BP Executive Shares Blame With Contractors





NEW ORLEANS — On the second day of testimony in the Gulf of Mexico oil spill trial, BP’s top executive for North American operations at the time of the disaster insisted that his company was not solely to blame and shared responsibility for the accident with its contractors.




Lamar McKay, the former president of BP America and current chief executive in charge of global upstream operations, faced questioning on Wednesday from lawyers from Transocean, the Deepwater Horizon rig, and Halliburton, the cement provider, who insisted that BP was ultimately responsible for the accident.


“We agreed that we are part of the responsibility for this tragic accident,” Mr. McKay said on the stand. “We were part of the cause of the accident, yes.”


Don Godwin, Halliburton’s lawyer, argued that had tests that BP had misinterpreted shown that the cement that sealed the well was defective, the cement could have been fixed and the accident would not have happened.


“We agreed there were misinterpretations,” Mr.

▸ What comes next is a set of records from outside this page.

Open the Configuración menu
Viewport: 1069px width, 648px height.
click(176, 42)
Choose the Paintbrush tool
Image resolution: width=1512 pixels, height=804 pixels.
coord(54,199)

McKay said. “That was one of the causes.” But he added that BP depends on its contractors.


On Tuesday, Mr. McKay acknowledged that a well explosion had been identified as a risk before it happened.


“There was a risk identified for a blowout,” he said. “The blowout was an identified risk, and it was a big risk, yes.”


Robert Cunningham, a lawyer for private plaintiffs, tried to pin down Mr. McKay on BP’s responsibility for the 2010 disaster that killed 11 workers and dumped millions of barrels of oil into the gulf. Mr. Cunningham suggested that the British company’s cost-cutting and risk-taking culture were at the heart of the explosion and spill. He pressed Mr. McKay on the fact that a BP report on the accident held contractors responsible, but did not cite management failures.


Mr. McKay repeatedly responded that BP was responsible for designing the well, but that the rig, cement and other contractors shared responsibility for safety on the drilling operations.


“It’s a team effort,” he said. “It’s a shared responsibility to manage the safety and risk.” There was little, if anything, in his comments that diverged from what BP executives have said in the past.


The Federal District Court trial in New Orleans combines suits brought by the Justice Department, state governments, private businesses and individual claimants against BP and several of its contractors. Decisions on culpability and damages could be a year or more away, but they are likely to have profound effects on environmental law and on the viability of BP as a major oil company with global ambitions.